**Task objective:**
Extend the museum record of the hydrometer float below, picking up after its final sentence.
>> begin Document extract
Object data
glass, mercury, sealing wax, paper, cardboard, leather, cloth, flax and sawdust
height 23.7 cm
case: diameter 5.9 cm
Burnett (possibly)
United Kingdom, c. 1800 - c. 1858
glass, mercury, sealing wax, paper, cardboard, leather, cloth, flax and sawdust
height 23.7 cm
case: diameter 5.9 cm
...; transferred from the Ministerie van Marine (Department of the Navy), The Hague, to the museum, 1883
Object number: NG-MC-868
Copyright: Public domain
Float of a hydrometer to determine the specific gravity of fluids.
The float is stored in a round leather case, filled with flax and sawdust (damaged). It has a glass bulb, weighted with a ball of mercury, which has been sealed off with sealing wax. The narrow upper end or stem, now missing, has a rolled paper scale inside, from 5 to 20 with a ‘W’ at the top, which has survived.
>> end Document extract
>> begin Extracted data
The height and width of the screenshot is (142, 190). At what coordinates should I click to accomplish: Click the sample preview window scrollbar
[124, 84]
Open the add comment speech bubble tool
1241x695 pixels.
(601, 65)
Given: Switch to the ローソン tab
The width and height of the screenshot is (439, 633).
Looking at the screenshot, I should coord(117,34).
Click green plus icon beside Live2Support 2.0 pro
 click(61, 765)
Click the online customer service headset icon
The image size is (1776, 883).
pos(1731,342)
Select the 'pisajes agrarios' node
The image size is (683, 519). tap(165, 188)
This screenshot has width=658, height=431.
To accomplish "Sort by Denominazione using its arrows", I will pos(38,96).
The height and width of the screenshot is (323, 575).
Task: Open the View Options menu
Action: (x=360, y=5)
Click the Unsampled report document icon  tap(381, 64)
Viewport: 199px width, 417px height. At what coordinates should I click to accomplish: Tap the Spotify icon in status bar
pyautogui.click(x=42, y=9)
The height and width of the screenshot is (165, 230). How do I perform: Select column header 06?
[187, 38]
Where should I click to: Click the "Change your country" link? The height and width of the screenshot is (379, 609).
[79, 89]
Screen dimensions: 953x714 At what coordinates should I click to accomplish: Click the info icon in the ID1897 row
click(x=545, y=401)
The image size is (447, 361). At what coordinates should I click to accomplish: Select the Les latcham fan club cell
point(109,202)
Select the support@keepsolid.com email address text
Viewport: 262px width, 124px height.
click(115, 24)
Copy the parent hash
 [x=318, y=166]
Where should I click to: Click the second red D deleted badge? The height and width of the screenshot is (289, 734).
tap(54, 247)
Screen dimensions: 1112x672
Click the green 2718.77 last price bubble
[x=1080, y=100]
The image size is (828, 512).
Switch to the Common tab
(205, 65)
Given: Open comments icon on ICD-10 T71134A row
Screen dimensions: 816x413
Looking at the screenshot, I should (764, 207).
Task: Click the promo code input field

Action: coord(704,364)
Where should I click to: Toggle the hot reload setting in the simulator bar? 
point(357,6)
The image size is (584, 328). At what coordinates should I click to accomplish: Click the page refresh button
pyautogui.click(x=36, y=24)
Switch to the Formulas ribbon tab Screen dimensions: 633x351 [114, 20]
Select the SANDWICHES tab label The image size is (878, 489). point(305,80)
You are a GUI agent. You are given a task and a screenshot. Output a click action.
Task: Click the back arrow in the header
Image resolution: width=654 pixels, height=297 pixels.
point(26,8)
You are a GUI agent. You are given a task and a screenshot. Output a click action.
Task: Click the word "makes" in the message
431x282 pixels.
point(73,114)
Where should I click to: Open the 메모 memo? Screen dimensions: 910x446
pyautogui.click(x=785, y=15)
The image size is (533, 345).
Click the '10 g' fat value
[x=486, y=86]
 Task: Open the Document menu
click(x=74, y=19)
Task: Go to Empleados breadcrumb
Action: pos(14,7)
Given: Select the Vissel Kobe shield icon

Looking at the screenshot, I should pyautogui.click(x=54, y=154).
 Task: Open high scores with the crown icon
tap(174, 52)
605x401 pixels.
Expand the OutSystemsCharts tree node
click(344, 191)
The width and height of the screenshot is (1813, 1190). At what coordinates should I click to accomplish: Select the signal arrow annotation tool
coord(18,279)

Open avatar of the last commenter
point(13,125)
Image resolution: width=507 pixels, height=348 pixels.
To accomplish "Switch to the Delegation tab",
>> end Extracted data
**Result of the task:**
The original numbering of the hydrometers (NG-MC-868, NG-MC-869 and NG-MC-870) is probably incorrect: according to Obreen,1 numbers 869 and 870 ought to be Burnett’s hydrometers, but number 870 has a different scale, which makes it more likely to be the one by Kyan.
The specific gravity of a fluid is obtained by immersing the hydrometer, also called ‘the float’, in the fluid: it will float vertically because of the weight of the mercury and the scale can be read at the surface. Hydrometers of this kind are also called ‘densimeters’ or ‘aerometers’. Different designs use different scales.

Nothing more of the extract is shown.